*** Opening Task material ***

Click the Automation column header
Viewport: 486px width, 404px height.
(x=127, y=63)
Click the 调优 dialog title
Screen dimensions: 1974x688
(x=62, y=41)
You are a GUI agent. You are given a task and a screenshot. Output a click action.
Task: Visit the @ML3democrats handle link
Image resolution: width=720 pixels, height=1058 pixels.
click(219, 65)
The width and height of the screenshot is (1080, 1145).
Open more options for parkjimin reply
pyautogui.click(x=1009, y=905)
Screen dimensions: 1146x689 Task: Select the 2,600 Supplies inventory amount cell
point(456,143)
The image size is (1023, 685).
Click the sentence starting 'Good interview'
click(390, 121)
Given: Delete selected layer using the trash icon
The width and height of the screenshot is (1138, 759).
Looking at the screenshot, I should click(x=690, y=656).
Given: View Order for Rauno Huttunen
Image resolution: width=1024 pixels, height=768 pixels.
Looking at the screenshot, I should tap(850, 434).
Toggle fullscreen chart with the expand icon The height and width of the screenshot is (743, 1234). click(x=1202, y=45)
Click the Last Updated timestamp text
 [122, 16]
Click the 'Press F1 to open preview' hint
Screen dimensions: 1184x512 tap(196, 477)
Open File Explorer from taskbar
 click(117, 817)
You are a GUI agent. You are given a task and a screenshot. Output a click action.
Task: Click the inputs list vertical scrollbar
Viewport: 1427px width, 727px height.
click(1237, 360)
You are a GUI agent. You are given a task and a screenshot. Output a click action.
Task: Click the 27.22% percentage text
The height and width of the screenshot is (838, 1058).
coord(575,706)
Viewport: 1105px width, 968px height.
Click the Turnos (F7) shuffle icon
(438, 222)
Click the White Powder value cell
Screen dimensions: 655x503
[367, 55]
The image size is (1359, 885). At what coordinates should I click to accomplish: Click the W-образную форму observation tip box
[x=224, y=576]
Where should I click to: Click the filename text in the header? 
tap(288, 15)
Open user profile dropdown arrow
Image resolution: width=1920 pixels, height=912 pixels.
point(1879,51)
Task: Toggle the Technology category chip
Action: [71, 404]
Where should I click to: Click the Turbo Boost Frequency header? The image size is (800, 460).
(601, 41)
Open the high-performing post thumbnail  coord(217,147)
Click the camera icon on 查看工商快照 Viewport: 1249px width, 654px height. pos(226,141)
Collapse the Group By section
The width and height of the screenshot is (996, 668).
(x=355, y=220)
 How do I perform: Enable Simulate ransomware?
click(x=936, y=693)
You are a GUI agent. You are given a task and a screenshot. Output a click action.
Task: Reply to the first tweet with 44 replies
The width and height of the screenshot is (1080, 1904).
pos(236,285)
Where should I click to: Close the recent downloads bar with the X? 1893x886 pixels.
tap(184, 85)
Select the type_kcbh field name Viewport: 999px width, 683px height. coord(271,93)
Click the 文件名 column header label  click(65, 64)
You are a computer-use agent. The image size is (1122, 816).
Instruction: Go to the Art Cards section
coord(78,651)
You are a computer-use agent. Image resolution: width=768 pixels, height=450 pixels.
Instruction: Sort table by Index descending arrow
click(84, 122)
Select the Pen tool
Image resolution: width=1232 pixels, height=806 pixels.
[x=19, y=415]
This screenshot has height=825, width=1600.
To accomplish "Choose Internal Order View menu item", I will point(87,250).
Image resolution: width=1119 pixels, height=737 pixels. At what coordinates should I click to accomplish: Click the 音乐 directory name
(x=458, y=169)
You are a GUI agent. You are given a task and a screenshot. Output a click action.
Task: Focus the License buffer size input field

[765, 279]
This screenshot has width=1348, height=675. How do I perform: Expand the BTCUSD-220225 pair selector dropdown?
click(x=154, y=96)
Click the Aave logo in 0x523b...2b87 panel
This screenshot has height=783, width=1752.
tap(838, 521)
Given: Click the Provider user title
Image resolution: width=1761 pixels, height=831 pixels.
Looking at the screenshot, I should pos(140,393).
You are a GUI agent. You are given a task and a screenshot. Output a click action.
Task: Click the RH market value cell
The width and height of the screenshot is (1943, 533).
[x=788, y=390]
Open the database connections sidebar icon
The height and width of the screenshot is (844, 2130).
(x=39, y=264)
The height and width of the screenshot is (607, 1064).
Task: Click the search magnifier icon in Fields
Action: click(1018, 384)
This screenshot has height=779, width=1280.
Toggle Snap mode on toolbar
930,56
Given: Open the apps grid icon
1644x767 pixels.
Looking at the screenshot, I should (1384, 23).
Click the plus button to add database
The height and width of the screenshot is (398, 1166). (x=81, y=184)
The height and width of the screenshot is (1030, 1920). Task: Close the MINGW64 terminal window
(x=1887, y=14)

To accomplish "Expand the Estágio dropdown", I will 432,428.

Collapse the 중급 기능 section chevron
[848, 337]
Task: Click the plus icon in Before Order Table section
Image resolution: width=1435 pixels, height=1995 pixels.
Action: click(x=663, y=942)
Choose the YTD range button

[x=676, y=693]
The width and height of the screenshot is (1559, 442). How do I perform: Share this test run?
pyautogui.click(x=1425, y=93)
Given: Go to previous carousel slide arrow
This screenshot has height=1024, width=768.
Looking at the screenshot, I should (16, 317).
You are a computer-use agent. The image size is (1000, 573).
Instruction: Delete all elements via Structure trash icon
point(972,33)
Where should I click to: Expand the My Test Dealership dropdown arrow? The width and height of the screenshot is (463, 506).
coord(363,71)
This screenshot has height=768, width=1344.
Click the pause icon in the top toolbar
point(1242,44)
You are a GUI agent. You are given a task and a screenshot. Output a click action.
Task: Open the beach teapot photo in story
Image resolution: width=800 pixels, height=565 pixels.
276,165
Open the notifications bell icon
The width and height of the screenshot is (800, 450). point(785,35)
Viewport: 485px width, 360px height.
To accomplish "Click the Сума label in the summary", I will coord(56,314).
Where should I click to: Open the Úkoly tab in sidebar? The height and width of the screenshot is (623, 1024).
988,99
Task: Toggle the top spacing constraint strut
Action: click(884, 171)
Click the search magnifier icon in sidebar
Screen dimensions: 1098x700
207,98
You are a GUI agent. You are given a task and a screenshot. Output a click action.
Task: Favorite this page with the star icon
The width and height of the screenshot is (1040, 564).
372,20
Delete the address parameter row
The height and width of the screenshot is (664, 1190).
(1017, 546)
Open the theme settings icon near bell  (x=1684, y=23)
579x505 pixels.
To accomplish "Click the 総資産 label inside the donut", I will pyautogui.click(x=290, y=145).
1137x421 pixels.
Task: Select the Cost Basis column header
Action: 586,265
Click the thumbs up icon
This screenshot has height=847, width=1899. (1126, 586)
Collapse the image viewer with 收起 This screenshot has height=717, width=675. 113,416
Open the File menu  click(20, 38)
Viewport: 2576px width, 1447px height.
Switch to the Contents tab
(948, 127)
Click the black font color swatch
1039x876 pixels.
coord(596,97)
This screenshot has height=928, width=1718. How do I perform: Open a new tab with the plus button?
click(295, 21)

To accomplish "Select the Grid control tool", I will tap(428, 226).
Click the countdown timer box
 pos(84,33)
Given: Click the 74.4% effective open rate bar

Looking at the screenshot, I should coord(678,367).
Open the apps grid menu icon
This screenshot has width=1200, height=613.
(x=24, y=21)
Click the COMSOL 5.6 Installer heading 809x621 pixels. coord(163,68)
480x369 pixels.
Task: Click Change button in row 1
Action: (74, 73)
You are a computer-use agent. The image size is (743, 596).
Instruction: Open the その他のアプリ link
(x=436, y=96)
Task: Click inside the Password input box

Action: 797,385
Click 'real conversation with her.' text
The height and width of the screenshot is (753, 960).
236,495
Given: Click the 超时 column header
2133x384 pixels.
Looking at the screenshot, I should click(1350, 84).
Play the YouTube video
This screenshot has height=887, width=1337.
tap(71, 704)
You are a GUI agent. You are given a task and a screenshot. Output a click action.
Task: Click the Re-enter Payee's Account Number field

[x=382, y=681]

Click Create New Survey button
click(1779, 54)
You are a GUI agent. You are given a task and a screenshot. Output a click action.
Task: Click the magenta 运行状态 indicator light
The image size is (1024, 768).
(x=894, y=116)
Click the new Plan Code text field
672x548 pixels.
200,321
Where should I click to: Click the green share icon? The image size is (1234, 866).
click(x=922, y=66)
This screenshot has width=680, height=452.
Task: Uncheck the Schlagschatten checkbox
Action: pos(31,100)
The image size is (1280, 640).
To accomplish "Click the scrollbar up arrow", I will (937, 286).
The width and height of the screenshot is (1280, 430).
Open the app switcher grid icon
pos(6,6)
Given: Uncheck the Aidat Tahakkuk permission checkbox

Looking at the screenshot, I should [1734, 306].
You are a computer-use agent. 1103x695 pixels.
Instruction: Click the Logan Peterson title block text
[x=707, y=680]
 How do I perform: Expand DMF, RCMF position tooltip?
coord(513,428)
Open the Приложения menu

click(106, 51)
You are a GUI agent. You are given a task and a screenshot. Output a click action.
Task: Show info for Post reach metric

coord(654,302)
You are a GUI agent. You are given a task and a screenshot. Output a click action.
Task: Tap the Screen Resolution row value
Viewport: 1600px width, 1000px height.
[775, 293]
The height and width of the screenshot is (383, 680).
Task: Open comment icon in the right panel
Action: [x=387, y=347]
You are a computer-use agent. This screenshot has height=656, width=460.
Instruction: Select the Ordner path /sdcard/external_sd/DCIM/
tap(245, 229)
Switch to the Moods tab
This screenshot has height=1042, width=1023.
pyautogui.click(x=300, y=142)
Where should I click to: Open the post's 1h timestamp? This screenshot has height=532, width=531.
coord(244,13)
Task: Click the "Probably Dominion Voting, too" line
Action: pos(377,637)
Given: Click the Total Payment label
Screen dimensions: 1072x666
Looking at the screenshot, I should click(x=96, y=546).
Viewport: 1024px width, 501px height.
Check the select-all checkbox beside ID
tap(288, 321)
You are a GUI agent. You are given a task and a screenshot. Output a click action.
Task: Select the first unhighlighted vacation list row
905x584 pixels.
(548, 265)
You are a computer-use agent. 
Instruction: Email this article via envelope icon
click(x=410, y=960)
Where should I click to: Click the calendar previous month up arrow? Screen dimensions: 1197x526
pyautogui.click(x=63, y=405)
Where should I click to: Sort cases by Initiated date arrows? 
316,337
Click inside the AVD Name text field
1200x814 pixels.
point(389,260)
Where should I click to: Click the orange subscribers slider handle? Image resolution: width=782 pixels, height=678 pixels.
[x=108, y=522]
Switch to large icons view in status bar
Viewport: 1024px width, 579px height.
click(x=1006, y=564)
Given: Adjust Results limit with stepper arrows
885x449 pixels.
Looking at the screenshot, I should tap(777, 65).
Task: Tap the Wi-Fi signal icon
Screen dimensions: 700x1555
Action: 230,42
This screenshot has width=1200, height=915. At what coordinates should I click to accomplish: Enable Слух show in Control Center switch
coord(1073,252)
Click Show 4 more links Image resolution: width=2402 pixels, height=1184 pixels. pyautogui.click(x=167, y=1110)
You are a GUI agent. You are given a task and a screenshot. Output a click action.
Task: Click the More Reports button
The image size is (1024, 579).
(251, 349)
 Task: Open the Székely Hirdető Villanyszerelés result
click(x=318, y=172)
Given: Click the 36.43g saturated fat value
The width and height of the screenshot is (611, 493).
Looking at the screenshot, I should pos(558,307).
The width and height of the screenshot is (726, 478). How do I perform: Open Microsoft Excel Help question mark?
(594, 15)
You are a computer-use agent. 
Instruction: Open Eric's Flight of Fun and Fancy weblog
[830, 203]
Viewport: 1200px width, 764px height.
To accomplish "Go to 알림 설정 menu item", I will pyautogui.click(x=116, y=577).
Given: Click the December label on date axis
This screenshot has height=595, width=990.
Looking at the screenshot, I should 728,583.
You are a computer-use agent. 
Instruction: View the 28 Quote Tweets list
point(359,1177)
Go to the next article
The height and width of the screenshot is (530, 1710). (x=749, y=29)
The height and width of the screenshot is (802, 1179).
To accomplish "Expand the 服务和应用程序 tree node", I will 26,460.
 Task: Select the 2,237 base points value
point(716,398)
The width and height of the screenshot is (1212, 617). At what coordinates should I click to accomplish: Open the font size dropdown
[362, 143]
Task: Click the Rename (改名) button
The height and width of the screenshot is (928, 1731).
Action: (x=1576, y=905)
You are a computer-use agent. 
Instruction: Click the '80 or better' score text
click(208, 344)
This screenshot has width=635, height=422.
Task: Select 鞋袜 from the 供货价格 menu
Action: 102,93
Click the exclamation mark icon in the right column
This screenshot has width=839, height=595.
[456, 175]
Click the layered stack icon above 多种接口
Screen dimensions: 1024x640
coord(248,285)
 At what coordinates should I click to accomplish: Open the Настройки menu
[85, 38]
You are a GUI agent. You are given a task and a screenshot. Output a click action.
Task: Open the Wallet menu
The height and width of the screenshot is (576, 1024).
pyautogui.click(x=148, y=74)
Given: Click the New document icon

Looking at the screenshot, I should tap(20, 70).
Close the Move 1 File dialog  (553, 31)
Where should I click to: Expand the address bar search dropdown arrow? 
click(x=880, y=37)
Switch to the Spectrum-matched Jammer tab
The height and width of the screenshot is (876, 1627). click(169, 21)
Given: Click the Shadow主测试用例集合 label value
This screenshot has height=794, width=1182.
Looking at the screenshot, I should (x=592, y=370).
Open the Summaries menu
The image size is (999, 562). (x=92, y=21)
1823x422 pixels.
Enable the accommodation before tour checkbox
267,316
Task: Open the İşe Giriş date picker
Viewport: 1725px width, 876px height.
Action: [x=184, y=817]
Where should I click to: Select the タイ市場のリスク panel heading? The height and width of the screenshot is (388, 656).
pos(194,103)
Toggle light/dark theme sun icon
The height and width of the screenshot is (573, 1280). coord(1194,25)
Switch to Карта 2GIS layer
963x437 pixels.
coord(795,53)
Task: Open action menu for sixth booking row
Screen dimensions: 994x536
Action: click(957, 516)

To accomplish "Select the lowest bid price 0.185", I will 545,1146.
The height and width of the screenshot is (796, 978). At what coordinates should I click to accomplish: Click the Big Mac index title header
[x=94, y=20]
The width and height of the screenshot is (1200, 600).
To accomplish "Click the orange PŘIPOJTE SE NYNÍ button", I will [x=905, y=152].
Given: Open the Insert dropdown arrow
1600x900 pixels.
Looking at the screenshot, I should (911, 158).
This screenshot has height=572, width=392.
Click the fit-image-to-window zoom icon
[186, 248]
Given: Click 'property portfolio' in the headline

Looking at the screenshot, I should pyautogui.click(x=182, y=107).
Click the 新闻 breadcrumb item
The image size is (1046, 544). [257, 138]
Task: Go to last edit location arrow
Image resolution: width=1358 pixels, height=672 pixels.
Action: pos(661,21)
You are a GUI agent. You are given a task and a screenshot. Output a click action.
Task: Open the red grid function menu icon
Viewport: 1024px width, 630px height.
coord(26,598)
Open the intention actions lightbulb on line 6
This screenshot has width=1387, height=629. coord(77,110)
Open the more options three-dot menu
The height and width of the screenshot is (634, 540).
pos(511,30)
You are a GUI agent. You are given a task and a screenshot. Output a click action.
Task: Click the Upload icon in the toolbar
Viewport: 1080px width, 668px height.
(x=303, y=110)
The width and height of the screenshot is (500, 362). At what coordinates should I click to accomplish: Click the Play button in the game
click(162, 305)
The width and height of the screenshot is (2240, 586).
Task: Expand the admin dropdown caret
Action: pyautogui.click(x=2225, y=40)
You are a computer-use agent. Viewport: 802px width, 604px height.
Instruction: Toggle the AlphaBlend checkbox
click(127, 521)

*** Closing Task material ***

◆ What to do: Scan the material above. Return every line containing the string "Order".

◆ Answer below:
Given: View Order for Rauno Huttunen
To accomplish "Choose Internal Order View menu item", I will point(87,250).
Task: Click the plus icon in Before Order Table section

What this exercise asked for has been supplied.